Schauen wir zum Schluss noch einmal auf die groß angekündigte Fachkräftestrategie, die die Probleme in unserem Land lösen soll. Lange haben wir darauf gewartet und jetzt liegt eine Seite mit Handlungsempfehlungen vor. Eine Strategie ist das nicht und die Handlungsempfehlungen sind im Großen und Ganzen Allgemeinplätze. Attraktive Gestaltung übergreifender Rahmenbedingungen will man angehen. Diese nichtssagende Aussage ist kurz: Zukunft ist für alle gut. Weiter will man KI entwickeln und anwenden oder die Weiterbildungskultur etablieren, alles vereinfacht aus der Prognos-Studie abgeschrieben.
Wir hoffen, da kommt noch mehr, und darum haben wir diesen Antrag eingereicht, wobei „hoffen” die falsche Formulierung ist, da muss mehr kommen, denn es ist schon später als fünf vor zwölf. Wir brauchen konkrete Maßnahmen, und zwar jetzt.
Wie so oft werden Sie uns bestimmt gleich weismachen wollen, dass Sie schon alles machen und diesen Antrag nicht brauchen.
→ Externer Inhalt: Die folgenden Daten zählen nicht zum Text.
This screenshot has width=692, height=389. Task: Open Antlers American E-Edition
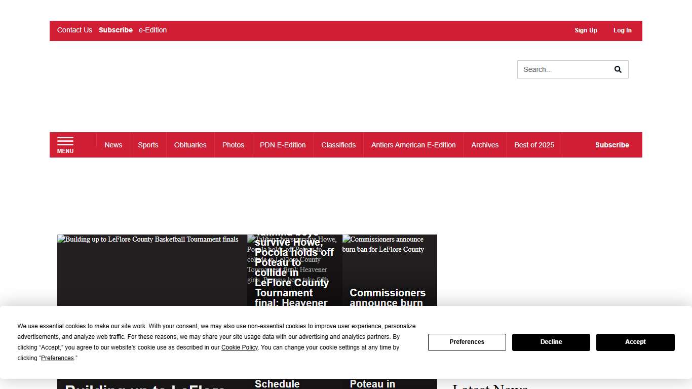coord(413,145)
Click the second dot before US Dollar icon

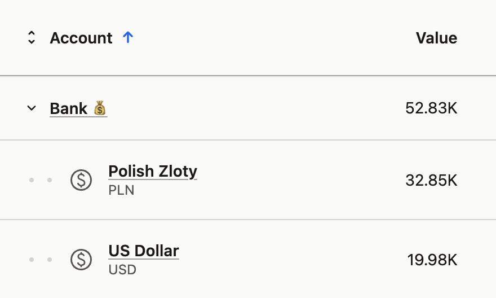(50, 260)
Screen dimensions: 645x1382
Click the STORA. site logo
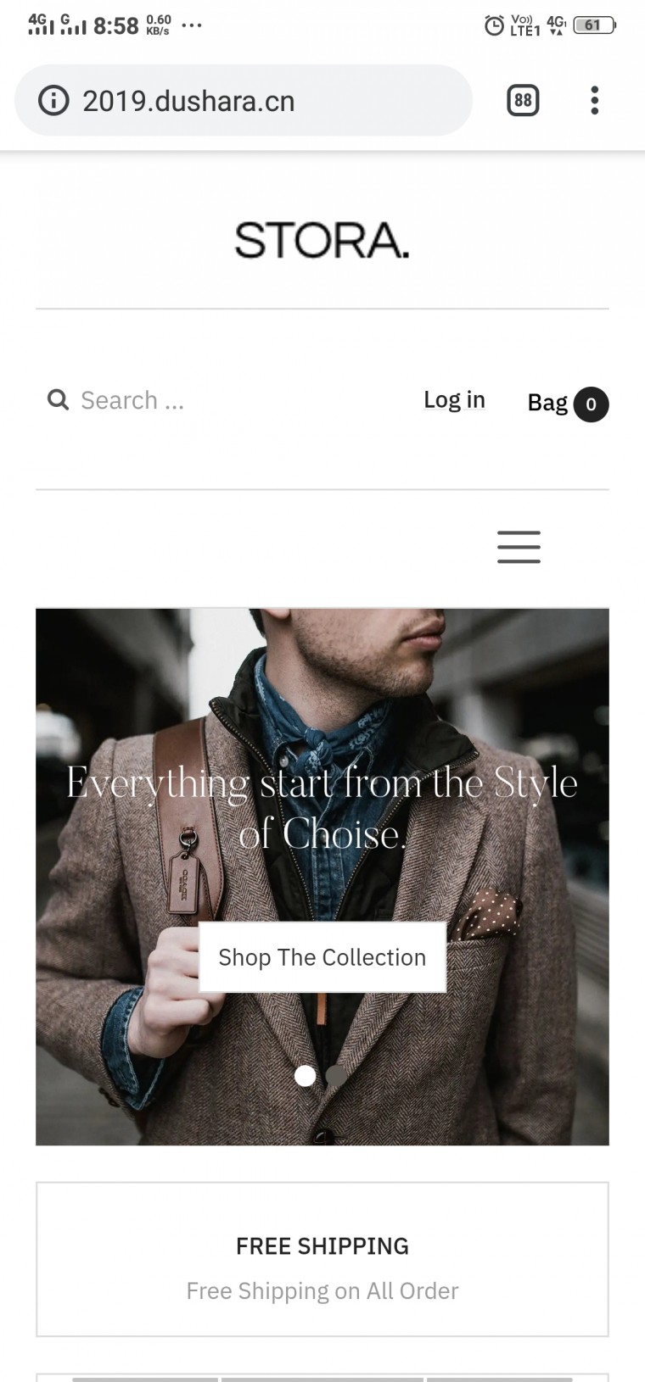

Doch wir brauchen diesen Antrag, denn wir wollen wissen, wie Ihre Pläne aussehen, unser Land in dieser extrem angespannten und kritischen Wirtschaftslage zukunftsfest aufzustellen, und zwar konkret und nicht auf einer PowerPoint-Folie. Wir brauchen einen konkreten Plan, konkrete Maßnahmen und vor allem eine Strategie, eine Strategie, wo Sie in den nächsten Jahren Ihre Schwerpunkte setzen wollen. Wollen Sie Tourismusland bleiben oder Industriestandort werden? Beides geht aus meiner Sicht nicht.
Sie müssen Schwerpunkte setzen. Wenn Sie sich für den Industriestandort entscheiden, wie wollen Sie mit der Konkurrenz aus Polen und Rumänien mithalten bei Infrastruktur, Fachkräften, Bürokratie und günstiger Energie? Welche konkreten Maßnahmen planen Sie dazu bis wann? Oder wenn Sie M-V als Tourismusland wieder attraktiv machen wollen, welche konkreten Maßnahmen planen Sie beispielsweise beim Thema Bürokratieabbau oder Fachkräftesicherung?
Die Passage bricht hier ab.